Multiple Inheritance

Outline

Other Material

Intro OOP, Chapter 13, Outline

In this chapter we will investigate some of the problems that can arize when a language allows a child class to have multiple parents.
• Name ambiguity

• Impact on substitution

• The Problem of Common Ancestors

Inheritance as Categorization

In one sense, the process of inheritance is a form of categorization.
A TextWindow is a type of Window, so class TextWindow inherits from class Window.

But in the real world, most objects can be categorized in a variety of ways. The author of the textbook is

• North American
• Male
• Professor
• Parent
None of these are proper subsets of the other, and we cannot make a single rooted inheritance hierarchy out of them.

Inheritance as Combination

Instead, real world objects are combinations of features from different classification schemes, each category giving some new insight into the whole:
• Author is North American, and
• Author is Male, and
• Author is a Professor, and
• Author is a Parent.
Note that we have not lost the is-a relationship; it still applies in each case.

CS Example - Complex Numbers

Two abstract classifications

• Magnitude - things that can be compared to each other.
• Number - things that can perform arithmetic

Three specific classes

• Integer - comparable and arithmetic
• Char - comparable but not arithmetic
• Complex - arithmetic but not comparable

Possible Solutions

1.
Make Number subclass of Magnitude, but redefine comparison operators in class complex to give error message if used. (subclassing for limitation)

2.
Don't use inheritance at all - redefine all operators in all classes. (flattening the inheritance tree).

3.
Use part inheritance, but simulate others - use Number, but have each number implement all relational operators.

4.
Make Number and Magnitude independent, and have Integer inherit from both. (multiple inheritance).

Inheritance as a form of Combination

Intro OOP, Chapter 13, Slide 06

• A Menu is a structure charged with displaying itself when selected by the user.
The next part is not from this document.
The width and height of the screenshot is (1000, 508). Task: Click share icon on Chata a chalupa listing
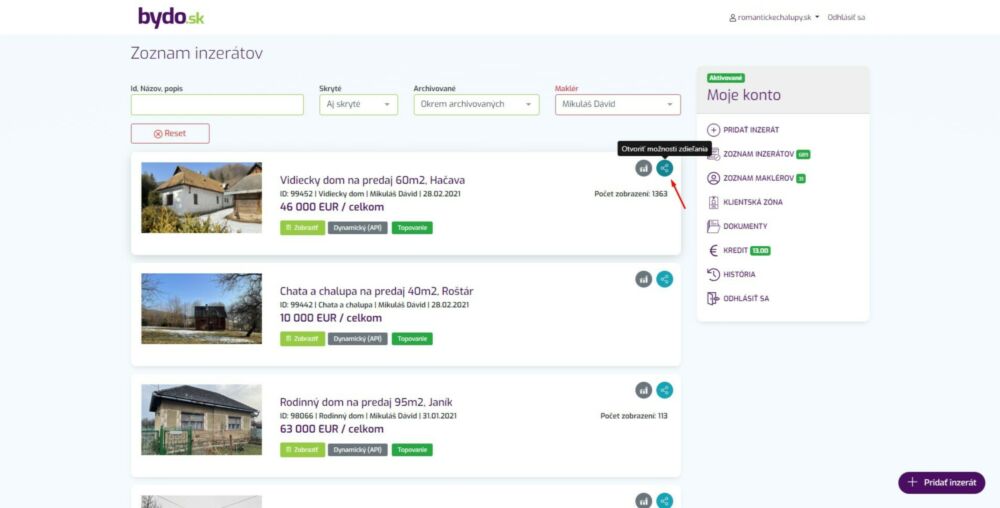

• Each MenuItem knows how to respond when selected.

Problem with MI - Name Ambiguity

What happens when same name is used in both parent classes.

• A CardDeck knows how to draw a Card.

• A GraphicalItem knows how to draw an image on a screen.

• A GraphicalCardDeck should be able to draw. which?

One Solution: Redefinition

One solution is to redefine one or the other operation in the child class.
class GraphicalCardDeck : public CardDeck, public GraphicalObject {
public:
virtual void draw () { return CardDeck::draw(); }
virtual void paint () { GraphicalObject::draw(); }
}

GraphicalCardDeck gcd;
gcd->draw(); // selects CardDeck draw
gcd->paint(); // selects GraphicalObject draw

Problem with Redefinition Solution

The redefinition solution is not without cost, however.

Now what happens when we run up against the principle of substitution?

GraphicalObject * g = new GraphicalCardDeck();
g->draw(); // opps, doing wrong method!

This problem can be mitigated, but the solution is complex and not perfect.

Other Approaches to Name Ambiguity

Other languages use different approaches to solving the problem of ambiguous names
• Eiffel uses the ability to rename features from the parent class. A polymorphic variable accessing through the parents name will access the renamed feature in the child.

• CLOS and Python resolve ambiguous names by the order in which the parent classes are listed. The first occurrence of the name found in a systematic search is the one selected.

Multiple Inheritance of Interfaces

Multiple inheritance of interfaces does not present the same problem of name ambiguity as does multiple inheritance of classes.
• Either the ambiguous methods in the parent classes have different type signatures, in which case there is no problem, or

• The ambiguous methods in the parent classes have the same signature. Still no problem, since what is inherited is only a specification, not an implementation.
This is why Java permits multiple inheritance of interfaces, not of classes.

Nevertheless, C# does not permit the same method name to be inherited from two parent interfaces.

Inheritance from Common Ancestors

Another problem with MI occurs when parent classes have a common root ancestor. Does the new object have one or two instances of the ancestor?

Data Field in Common Ancestor

Imagine that the common ancestor declares a data member. Should the child class have one copy of this data field, or two?

Both answers can be justified with examples.

C++ gets around this by introducing the idea of a virtual parent class. If your parent is virtual there is one copy, and if not there is two.

Not a perfect solution, and makes the language complicated.

Inner Classes

The ability to next classes in C++ and Java provides a mechanism that is nearly equivalent to multiple inheritance, without the semantic problems.
class Child extends ParentOne {
...
class InnerChild extends ParentTwo {
...
// can access both parents
}
}
Within the inner class you can access methods from both parent classes. This idiom is used a lot in Java. Solves many problems that would otherwise be addressed using MI. Not exactly equivalent to MI, but very close.

Chapter Summary

In this chapter we have explored some of the problems that arise of the concept of multiple inheritance.